§ **TEXT SECTION**:

# Vellus products



## Wyndward Havanese (May 9, 2008)

If any of you use the Vellus products, where do you get it? I used to be able to get it from a local dog show vendor that I saw often at shows when we lived in the midwest, but since I've been on the east coast, I've had a harder time finding it.

My little Saucy smells so good with the Plum Silky, but she'll need 'big girl' baths soon when she hits the show ring. 8)

Thanks in advance!!

Farah

www.WyndwardHavanese.com


----------



## Havtahava (Aug 20, 2006)

The only place I've seen Vellus is at dog shows too. I'll keep my eye open for it online. Have you tried going to Google and searching? Amazon.com may pull up some various vendors for you too.


----------



## mintchip (Apr 19, 2007)

try this
http://www.vellus.com/distributors_US.htm


----------



## Wyndward Havanese (May 9, 2008)

I'll try Amazon, and I've seen the Vellus site before. If you order directly from them their shipping is high. I was spoiled by getting it at shows and not paying shipping. The Cherrybrook store is only 15 minutes from here, and they don't carry it. 8( I should go in and tell them they should carry it!

Thanks for the suggestions!!

Farah


----------



## EstrellaVila (Nov 30, 2007)

I have only gotten it online, the shipping is expensive, but as long as you dont tell DH....


----------



## Wyndward Havanese (May 9, 2008)

I was able to find a distributor in PA (a show pap breeder) and even ordering $100+ worth of stuff, the shipping was only $9.00. Thats pretty good!

Saucy won't be as excited as I will be when the box comes. 8)

Thanks again!

Farah


----------



## Missy (Nov 6, 2006)

so which one is the plum silky? wow so much less than the IOD!!! you guys like this line?


----------



## Havtahava (Aug 20, 2006)

Oh cool! Sounds like you found a good deal on it, Farah.


----------

§ **PROVIDED INFORMATION**:
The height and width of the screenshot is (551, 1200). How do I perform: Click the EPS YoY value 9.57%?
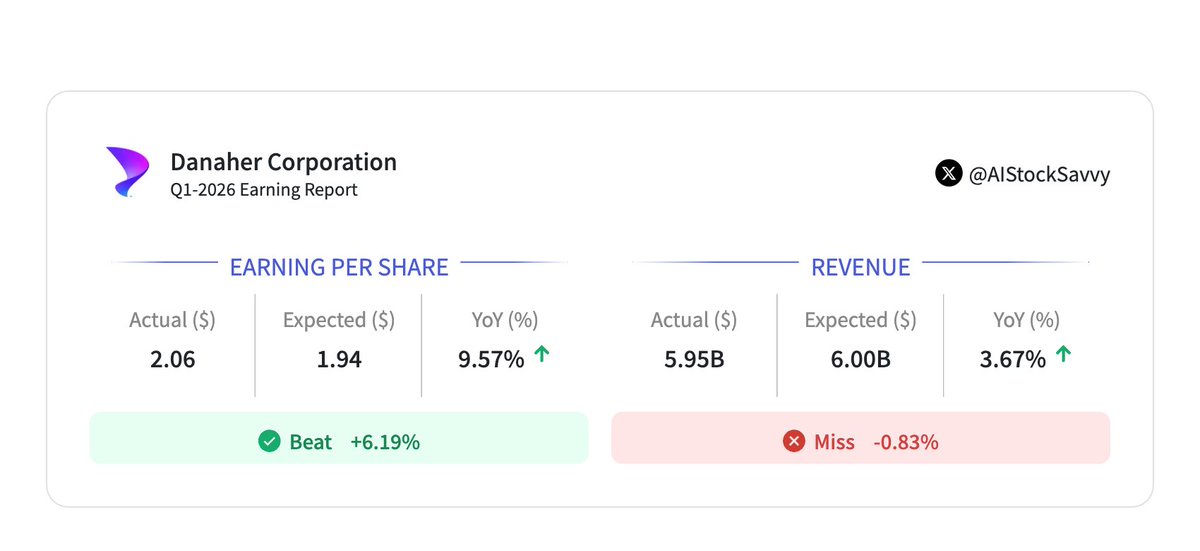pos(491,360)
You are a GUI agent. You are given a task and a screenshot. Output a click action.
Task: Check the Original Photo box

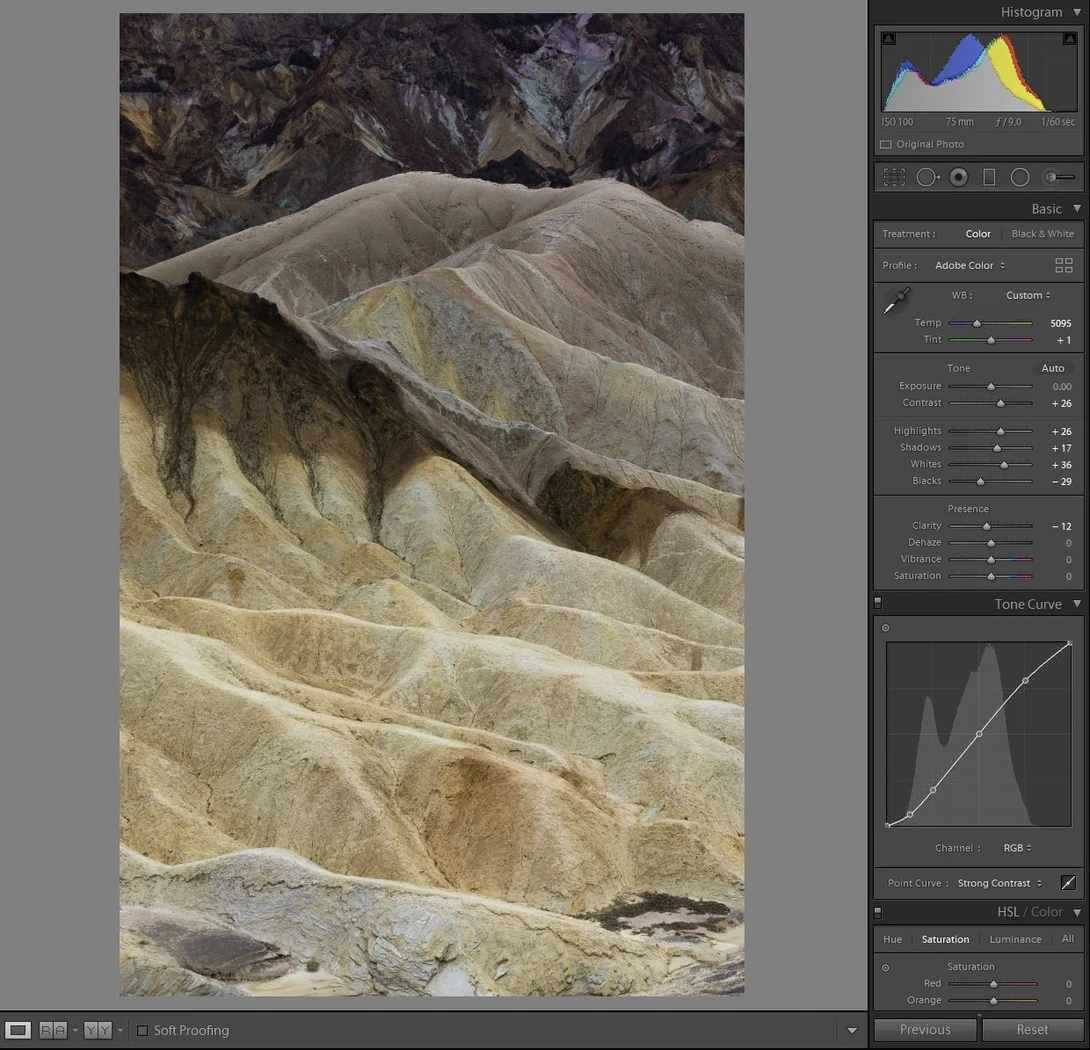click(x=886, y=145)
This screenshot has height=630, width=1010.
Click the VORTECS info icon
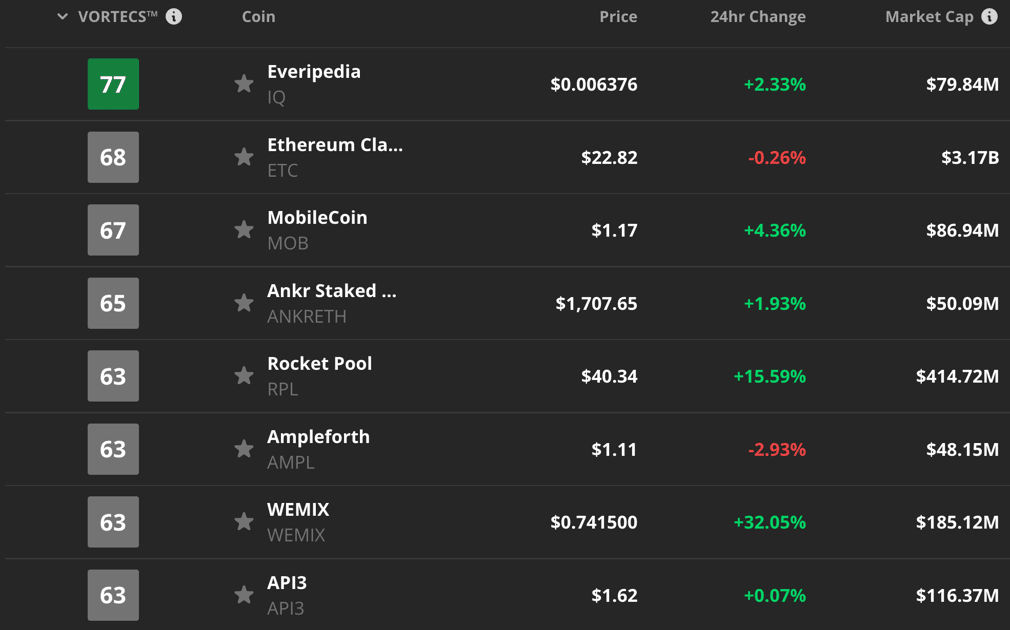[x=174, y=17]
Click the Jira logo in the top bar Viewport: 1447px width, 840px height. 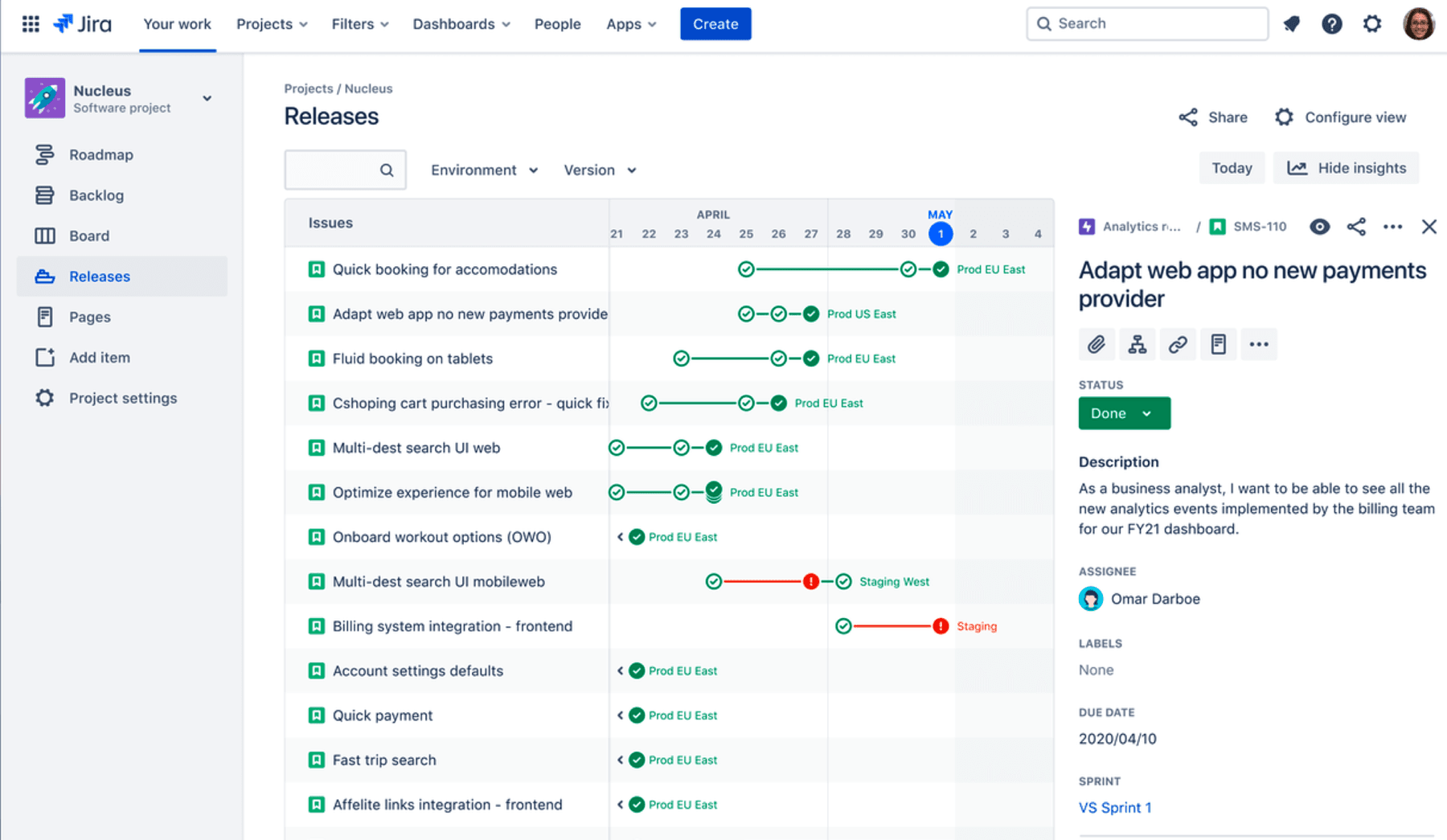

§ **WHAT IS BEING ASKED**:
Decide whether each of the following statements agrees with the thread on Vellus products. Answer yes or no for each, and quote the words of the thread that settle it.
1. The Cherrybrook store near Farah carries Vellus.
2. The distributor in PA charged $9.00 for shipping on an order of more than $100.
3. Farah once bought Vellus from a dog show vendor while living in the midwest.

§ **FINAL RESULT**:
1. No: "The Cherrybrook store is only 15 minutes from here, and they don't carry it."
2. Yes: "even ordering $100+ worth of stuff, the shipping was only $9.00"
3. Yes: "I used to be able to get it from a local dog show vendor that I saw often at shows when we lived in the midwest"